Exercise directions |
Give back, unchanged, the lines of the items below that begin with the line containing "Open the hamburger menu icon" and end with the line containing "(x=301, y=228)", with both of those lines included.

Data section |
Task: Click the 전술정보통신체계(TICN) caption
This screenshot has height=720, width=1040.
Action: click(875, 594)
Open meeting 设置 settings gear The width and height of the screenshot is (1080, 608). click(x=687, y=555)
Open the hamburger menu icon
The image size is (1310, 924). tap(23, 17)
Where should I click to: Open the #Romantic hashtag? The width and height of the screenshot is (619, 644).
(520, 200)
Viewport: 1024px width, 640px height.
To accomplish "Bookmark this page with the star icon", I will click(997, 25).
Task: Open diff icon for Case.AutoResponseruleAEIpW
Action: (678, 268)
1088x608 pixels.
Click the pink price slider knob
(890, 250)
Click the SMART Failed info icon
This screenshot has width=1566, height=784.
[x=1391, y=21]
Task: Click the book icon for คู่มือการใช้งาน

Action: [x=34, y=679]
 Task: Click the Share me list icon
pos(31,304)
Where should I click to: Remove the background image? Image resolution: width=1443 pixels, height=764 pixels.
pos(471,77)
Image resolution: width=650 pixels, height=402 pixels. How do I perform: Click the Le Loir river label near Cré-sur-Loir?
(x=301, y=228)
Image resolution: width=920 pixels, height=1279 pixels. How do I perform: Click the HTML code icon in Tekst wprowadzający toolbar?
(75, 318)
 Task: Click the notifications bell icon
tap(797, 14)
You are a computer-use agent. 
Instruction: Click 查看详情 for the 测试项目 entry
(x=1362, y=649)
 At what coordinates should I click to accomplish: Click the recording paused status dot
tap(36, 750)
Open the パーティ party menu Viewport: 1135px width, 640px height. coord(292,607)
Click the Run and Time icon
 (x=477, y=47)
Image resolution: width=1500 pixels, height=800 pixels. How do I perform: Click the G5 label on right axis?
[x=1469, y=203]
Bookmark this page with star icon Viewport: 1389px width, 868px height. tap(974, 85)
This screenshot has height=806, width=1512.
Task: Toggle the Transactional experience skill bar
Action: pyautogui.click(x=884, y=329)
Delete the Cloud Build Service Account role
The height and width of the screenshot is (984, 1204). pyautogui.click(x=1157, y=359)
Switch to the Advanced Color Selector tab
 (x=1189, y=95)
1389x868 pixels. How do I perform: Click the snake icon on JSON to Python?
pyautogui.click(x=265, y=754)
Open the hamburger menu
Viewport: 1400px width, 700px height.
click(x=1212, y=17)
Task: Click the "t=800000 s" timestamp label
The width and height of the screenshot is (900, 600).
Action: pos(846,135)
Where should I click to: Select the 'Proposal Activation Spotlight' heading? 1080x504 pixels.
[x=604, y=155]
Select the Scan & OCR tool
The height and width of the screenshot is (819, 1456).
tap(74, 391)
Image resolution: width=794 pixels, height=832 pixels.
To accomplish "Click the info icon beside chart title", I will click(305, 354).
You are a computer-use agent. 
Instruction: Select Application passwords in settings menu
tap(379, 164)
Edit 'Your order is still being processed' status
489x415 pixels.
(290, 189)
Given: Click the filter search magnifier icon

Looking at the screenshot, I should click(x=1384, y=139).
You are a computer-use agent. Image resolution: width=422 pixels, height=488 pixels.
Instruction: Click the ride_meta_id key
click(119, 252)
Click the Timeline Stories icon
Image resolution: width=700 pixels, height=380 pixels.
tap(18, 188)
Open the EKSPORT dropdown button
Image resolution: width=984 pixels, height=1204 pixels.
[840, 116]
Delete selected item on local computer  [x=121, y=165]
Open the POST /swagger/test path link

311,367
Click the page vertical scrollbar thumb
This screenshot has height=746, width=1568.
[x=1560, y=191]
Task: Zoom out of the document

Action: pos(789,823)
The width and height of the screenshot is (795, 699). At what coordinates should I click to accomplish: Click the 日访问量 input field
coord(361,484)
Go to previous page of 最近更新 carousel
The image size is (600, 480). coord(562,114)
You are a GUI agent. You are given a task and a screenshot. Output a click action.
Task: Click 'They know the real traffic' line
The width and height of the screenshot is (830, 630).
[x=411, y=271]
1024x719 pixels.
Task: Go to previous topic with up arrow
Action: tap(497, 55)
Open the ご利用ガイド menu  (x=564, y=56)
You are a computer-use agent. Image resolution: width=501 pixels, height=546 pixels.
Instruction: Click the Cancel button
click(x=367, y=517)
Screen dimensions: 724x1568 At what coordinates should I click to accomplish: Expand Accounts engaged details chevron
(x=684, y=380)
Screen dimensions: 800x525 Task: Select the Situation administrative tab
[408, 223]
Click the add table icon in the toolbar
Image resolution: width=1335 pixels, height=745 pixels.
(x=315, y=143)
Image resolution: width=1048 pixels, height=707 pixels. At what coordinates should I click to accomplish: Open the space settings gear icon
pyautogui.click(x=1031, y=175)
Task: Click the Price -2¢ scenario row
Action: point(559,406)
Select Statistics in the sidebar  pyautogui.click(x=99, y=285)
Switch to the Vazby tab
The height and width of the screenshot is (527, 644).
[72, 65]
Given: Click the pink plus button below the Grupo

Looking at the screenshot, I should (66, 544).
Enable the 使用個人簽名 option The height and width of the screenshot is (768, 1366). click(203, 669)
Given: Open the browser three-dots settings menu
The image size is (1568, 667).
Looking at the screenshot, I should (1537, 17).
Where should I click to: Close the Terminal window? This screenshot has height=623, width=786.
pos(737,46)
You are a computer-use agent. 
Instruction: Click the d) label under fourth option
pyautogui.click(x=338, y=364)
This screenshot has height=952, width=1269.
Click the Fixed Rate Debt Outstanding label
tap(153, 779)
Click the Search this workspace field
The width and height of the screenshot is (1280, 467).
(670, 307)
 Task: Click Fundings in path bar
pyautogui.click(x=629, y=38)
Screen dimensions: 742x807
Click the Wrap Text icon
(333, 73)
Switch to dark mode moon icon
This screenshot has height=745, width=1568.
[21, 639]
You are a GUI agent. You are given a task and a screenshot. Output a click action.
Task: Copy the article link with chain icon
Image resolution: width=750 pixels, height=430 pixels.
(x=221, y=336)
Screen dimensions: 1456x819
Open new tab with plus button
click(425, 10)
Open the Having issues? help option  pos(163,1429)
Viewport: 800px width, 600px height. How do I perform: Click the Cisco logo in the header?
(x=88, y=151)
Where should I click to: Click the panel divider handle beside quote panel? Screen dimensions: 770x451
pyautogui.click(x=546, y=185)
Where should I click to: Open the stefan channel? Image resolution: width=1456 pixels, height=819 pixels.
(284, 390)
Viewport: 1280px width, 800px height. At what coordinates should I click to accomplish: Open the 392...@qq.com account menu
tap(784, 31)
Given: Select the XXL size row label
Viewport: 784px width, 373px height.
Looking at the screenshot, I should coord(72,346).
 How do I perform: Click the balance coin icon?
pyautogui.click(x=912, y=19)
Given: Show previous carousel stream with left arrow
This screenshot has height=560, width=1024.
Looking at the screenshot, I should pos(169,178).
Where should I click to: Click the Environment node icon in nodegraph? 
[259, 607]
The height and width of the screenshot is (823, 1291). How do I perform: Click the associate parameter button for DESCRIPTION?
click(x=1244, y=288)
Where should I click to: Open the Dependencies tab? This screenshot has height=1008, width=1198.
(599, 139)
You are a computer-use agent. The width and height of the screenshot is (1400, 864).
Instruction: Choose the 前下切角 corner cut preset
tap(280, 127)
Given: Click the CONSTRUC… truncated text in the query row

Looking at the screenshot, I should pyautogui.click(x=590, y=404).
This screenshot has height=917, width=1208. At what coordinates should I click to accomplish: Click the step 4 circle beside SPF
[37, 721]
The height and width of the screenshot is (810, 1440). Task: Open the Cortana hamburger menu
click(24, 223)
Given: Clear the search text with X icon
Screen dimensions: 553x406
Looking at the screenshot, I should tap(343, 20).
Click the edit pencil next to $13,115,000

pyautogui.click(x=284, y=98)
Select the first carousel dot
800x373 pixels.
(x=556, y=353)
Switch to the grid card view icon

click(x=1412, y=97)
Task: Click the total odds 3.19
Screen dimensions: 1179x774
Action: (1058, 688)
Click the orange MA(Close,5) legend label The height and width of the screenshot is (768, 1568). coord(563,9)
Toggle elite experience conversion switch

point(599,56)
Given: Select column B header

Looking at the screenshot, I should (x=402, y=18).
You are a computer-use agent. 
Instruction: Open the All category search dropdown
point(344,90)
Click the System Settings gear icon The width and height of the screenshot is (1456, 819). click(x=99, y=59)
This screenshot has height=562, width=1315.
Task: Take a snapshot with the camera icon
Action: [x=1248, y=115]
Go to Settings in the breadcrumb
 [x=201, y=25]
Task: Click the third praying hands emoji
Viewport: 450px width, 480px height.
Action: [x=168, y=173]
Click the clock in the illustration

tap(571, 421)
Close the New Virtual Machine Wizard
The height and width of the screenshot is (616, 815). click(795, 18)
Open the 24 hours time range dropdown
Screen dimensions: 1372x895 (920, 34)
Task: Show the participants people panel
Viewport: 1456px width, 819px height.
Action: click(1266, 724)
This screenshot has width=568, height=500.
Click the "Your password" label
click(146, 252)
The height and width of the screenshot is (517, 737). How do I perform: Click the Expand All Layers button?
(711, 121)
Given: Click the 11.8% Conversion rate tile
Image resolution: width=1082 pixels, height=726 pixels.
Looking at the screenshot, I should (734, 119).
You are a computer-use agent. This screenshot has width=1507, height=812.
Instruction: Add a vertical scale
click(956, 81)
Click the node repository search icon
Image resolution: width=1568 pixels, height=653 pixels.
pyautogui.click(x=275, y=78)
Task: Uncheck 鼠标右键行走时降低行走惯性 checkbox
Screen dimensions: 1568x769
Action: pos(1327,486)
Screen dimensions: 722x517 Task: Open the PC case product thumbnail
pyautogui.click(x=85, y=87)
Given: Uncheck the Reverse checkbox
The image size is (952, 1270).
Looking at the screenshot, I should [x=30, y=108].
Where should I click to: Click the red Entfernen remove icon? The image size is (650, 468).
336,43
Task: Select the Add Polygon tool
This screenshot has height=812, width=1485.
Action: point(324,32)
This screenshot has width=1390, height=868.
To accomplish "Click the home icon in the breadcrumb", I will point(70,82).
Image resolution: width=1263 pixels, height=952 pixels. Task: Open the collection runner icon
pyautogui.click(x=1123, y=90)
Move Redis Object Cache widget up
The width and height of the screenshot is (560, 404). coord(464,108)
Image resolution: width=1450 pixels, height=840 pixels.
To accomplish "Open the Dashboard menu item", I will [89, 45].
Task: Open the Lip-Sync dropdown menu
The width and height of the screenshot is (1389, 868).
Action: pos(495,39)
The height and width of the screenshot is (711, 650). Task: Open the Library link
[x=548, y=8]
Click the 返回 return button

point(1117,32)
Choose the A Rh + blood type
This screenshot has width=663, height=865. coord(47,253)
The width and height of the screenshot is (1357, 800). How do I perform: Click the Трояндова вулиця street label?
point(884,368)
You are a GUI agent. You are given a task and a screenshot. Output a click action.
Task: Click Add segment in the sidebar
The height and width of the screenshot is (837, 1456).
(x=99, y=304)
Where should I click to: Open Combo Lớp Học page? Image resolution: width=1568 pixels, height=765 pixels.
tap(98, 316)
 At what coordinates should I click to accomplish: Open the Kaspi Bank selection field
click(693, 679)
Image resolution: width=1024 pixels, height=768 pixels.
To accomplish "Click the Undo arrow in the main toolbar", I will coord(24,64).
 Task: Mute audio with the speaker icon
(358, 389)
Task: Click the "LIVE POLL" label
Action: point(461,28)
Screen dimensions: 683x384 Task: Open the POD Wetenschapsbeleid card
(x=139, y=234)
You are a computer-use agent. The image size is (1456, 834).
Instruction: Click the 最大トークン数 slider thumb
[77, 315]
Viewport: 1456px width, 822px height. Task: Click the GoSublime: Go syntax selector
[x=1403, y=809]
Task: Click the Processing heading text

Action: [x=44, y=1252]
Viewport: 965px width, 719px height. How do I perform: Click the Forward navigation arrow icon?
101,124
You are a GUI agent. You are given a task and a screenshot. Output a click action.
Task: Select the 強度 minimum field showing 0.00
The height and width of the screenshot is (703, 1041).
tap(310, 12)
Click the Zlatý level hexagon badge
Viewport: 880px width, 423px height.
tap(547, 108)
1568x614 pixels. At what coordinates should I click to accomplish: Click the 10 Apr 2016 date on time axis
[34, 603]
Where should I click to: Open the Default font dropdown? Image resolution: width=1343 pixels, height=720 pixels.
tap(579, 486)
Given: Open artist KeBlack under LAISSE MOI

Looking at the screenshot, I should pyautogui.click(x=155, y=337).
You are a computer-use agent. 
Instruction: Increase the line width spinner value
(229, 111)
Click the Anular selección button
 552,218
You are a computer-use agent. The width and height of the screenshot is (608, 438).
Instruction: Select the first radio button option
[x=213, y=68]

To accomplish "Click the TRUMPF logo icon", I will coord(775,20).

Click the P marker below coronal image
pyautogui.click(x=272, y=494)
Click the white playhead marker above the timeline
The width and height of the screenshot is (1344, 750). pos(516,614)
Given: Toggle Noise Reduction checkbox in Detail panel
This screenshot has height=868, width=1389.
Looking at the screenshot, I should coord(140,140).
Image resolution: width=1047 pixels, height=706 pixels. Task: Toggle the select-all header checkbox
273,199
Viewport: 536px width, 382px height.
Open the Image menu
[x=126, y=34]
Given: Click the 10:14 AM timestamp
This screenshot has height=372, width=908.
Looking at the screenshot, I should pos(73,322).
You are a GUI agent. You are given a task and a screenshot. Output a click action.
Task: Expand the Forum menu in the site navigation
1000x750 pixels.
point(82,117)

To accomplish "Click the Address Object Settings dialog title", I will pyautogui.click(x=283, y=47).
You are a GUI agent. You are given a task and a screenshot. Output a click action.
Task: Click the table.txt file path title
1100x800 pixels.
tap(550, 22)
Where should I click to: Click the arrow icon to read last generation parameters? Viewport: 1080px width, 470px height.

Full response |
Open the hamburger menu icon
The image size is (1310, 924). tap(23, 17)
Where should I click to: Open the #Romantic hashtag? The width and height of the screenshot is (619, 644).
(520, 200)
Viewport: 1024px width, 640px height.
To accomplish "Bookmark this page with the star icon", I will click(997, 25).
Task: Open diff icon for Case.AutoResponseruleAEIpW
Action: (678, 268)
1088x608 pixels.
Click the pink price slider knob
(890, 250)
Click the SMART Failed info icon
This screenshot has width=1566, height=784.
[x=1391, y=21]
Task: Click the book icon for คู่มือการใช้งาน

Action: [x=34, y=679]
 Task: Click the Share me list icon
pos(31,304)
Where should I click to: Remove the background image? Image resolution: width=1443 pixels, height=764 pixels.
pos(471,77)
Image resolution: width=650 pixels, height=402 pixels. How do I perform: Click the Le Loir river label near Cré-sur-Loir?
(x=301, y=228)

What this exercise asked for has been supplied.